PROBLEM TO WORK ON:
Please extract a passage from the movie budget text below, copying it word for word. Begin at the words "Producers and directors will" and stop after "movie really knows.".

GIVEN TEXT:
Like other large projects, movies have budgets. Potential financiers look at the budget, the script, and other factors to decide whether to invest in the movie. Several categories of costs will be in a movie's budget, including:
• Story rights
• Screenplay
• Producers and directors
• Cast
• Production costs
• Special effects
• Music
The typical film budget you read about in the press includes only expenses. The movie budgets released to the general public do not include estimated box office receipts or other revenue streams. In addition, movie budgets do not usually include marketing costs, which can be another 50% or more of the film's publicized budget.
Producers and directors will frequently release budget figures for upcoming movies, and these budget figures will be reported in several news outlets. However, Los Angeles Times writer Patrick Goldstein states that "everyone" lies about their movie budgets.12 For example, it was reported initially that The Avengers, a Marvel Studios film, had an overall budget of $170 million. Another source indicated that the budget for The Avengers was $260 million. Which one of these figures was the "correct" budget figure? No one outside of the management of the movie really knows.

PROVIDED RECORDS:
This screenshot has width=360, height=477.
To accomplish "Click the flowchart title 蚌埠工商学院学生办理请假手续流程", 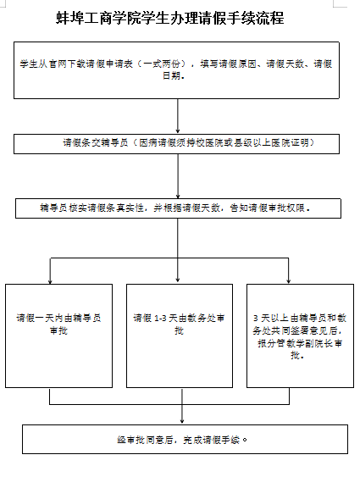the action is tap(170, 18).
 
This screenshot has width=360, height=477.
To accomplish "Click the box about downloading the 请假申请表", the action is tap(176, 70).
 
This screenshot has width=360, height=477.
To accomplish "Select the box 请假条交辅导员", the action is tap(176, 144).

FULL RESPONSE:
Producers and directors will frequently release budget figures for upcoming movies, and these budget figures will be reported in several news outlets. However, Los Angeles Times writer Patrick Goldstein states that "everyone" lies about their movie budgets.12 For example, it was reported initially that The Avengers, a Marvel Studios film, had an overall budget of $170 million. Another source indicated that the budget for The Avengers was $260 million. Which one of these figures was the "correct" budget figure? No one outside of the management of the movie really knows.